TASK TO CARRY OUT: Write out exactly, with both ends included, the lines that run from the line containing "Given: Click the Save Changes button" to the end of the entries. Pictures are not part of the answer.

Screenshot grounding data:
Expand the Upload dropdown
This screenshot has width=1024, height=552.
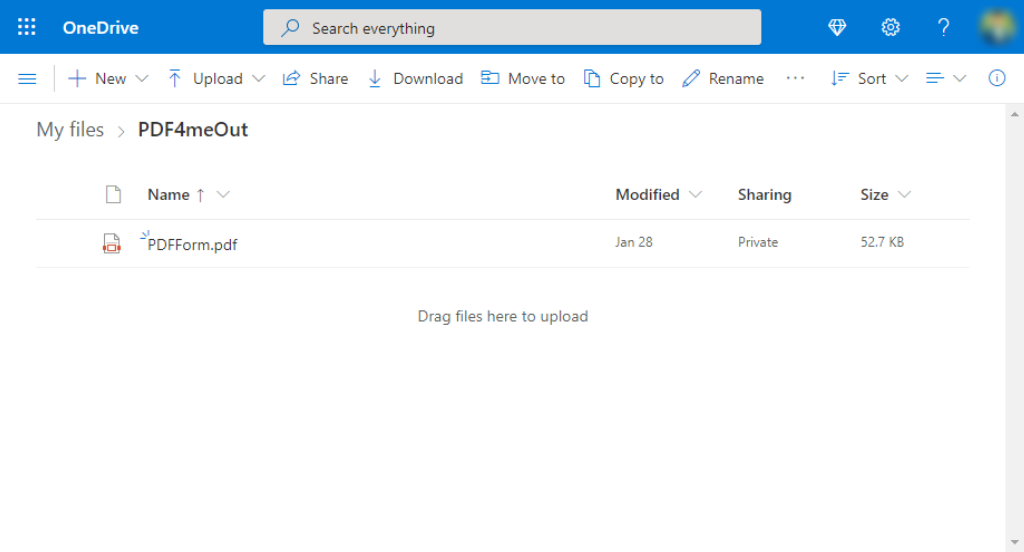click(x=216, y=78)
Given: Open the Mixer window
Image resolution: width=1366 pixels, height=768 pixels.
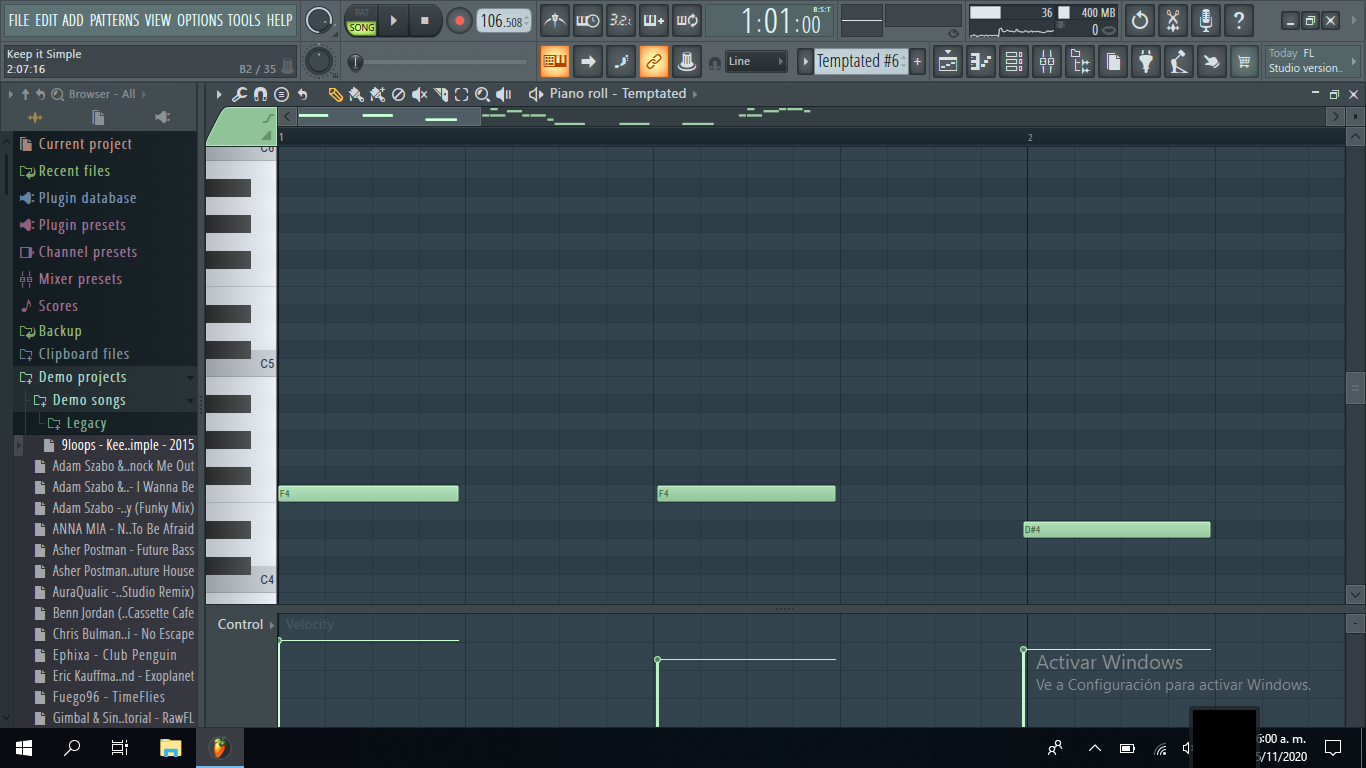Looking at the screenshot, I should pos(1047,61).
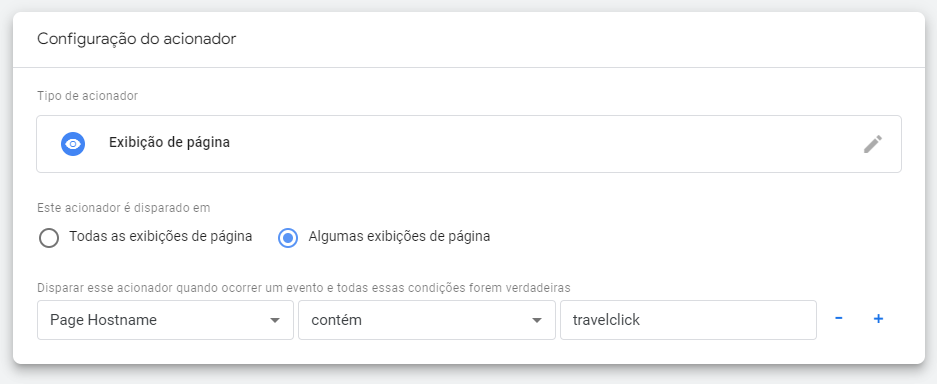This screenshot has width=937, height=384.
Task: Click the arrow beside Page Hostname
Action: (275, 321)
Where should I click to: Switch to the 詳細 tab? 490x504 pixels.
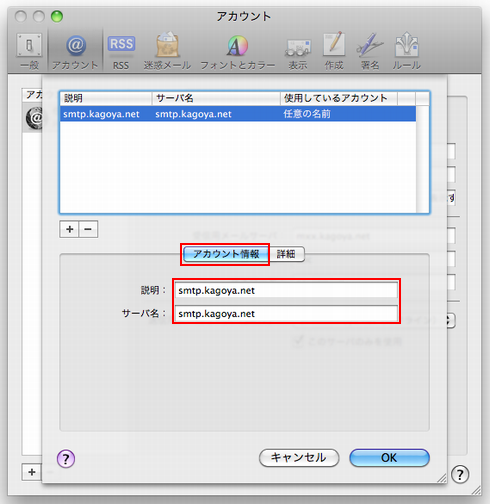[x=286, y=254]
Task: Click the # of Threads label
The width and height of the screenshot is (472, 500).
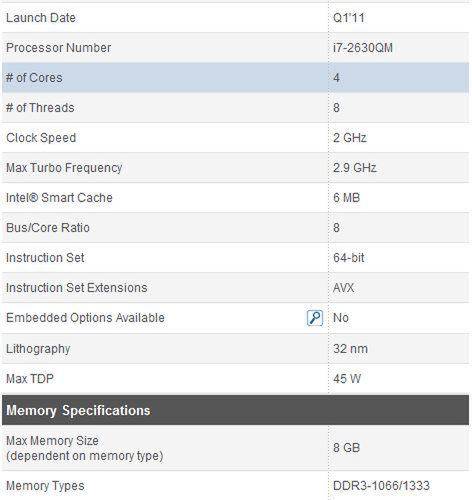Action: coord(40,108)
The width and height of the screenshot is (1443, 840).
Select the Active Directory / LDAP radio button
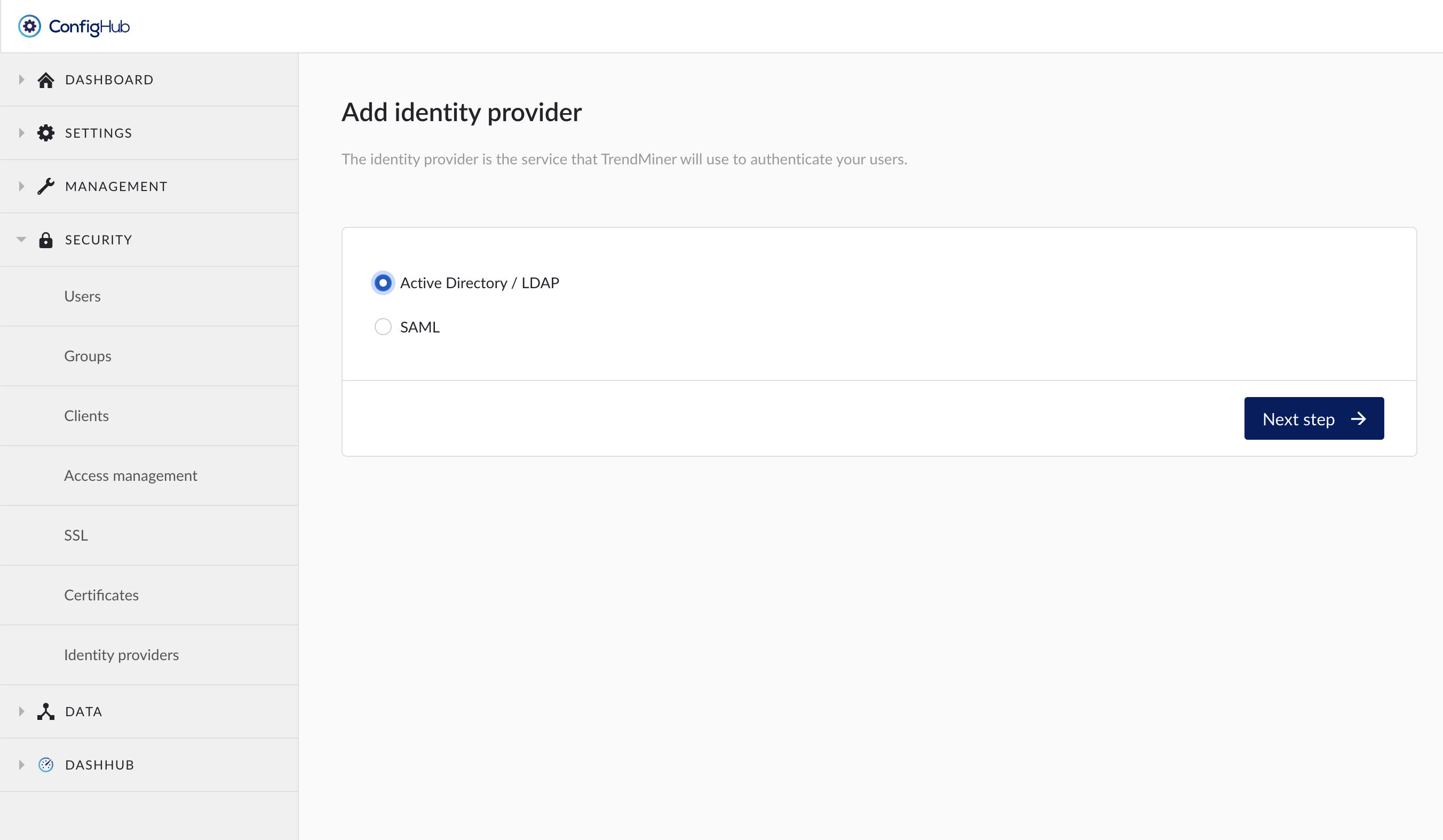(383, 282)
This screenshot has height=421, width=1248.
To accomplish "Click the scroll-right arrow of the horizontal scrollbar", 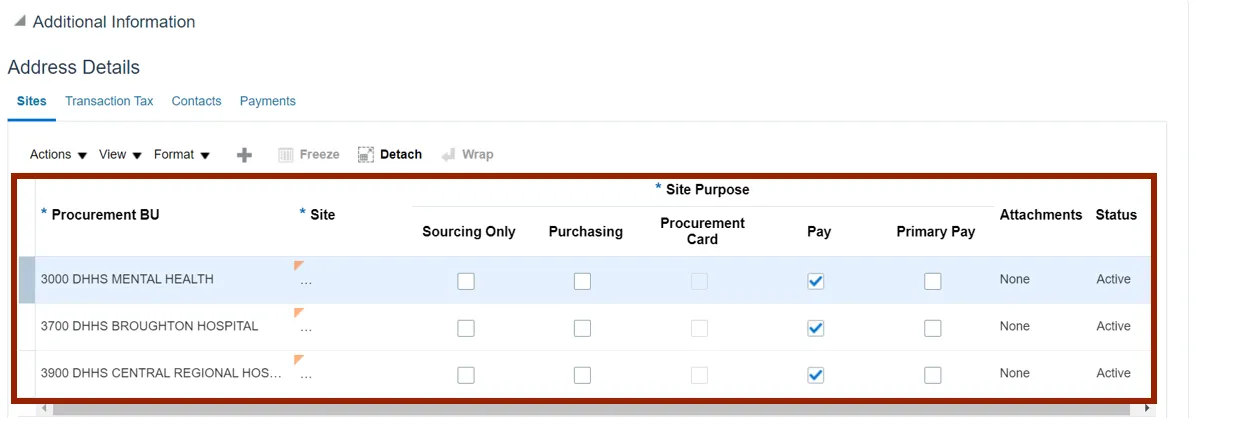I will point(1147,409).
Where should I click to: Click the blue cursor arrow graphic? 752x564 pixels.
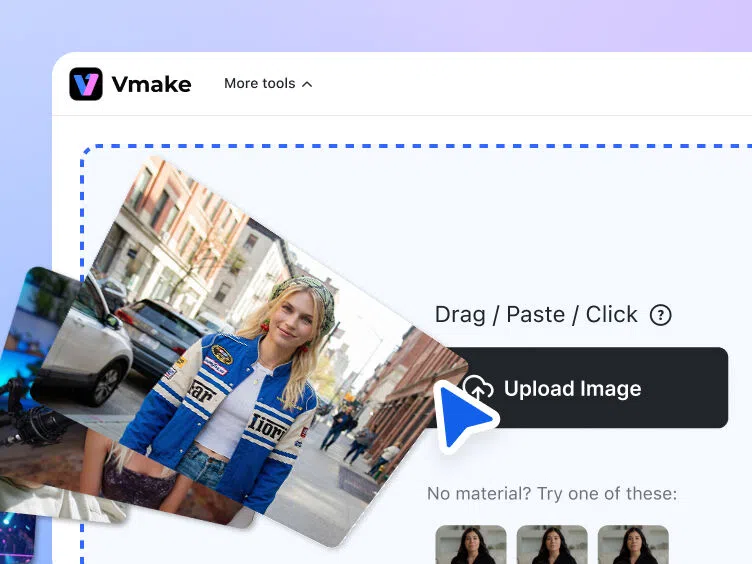[461, 415]
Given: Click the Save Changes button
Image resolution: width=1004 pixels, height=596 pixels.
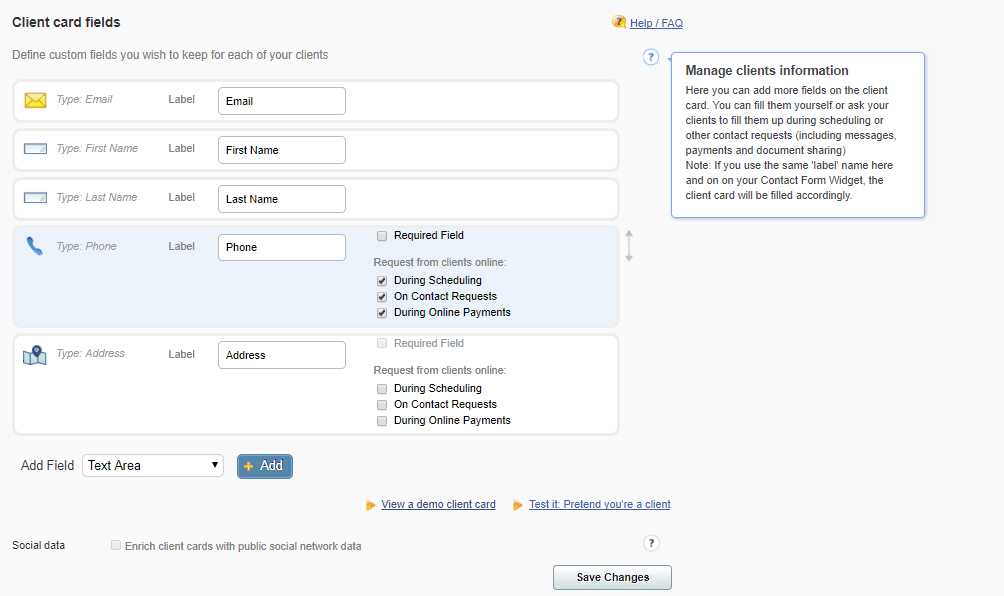Looking at the screenshot, I should pyautogui.click(x=612, y=577).
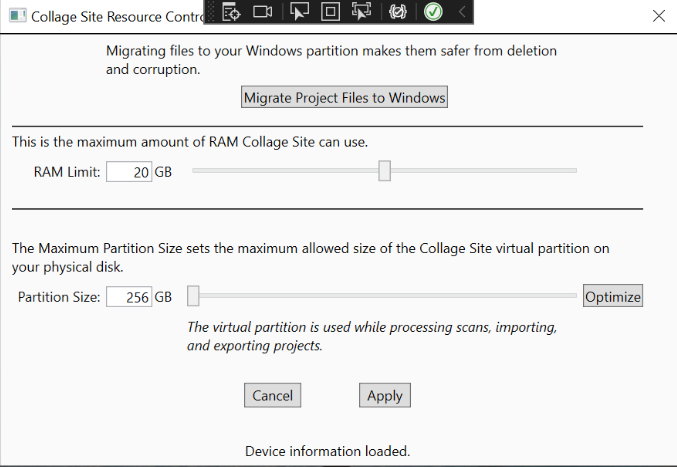Click the RAM Limit input field

(128, 172)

SOLUTION TO THIS EXERCISE:
Given: Click the Save Changes button
Image resolution: width=1004 pixels, height=596 pixels.
Looking at the screenshot, I should pyautogui.click(x=612, y=577).
Click the RAM Limit input field

(128, 172)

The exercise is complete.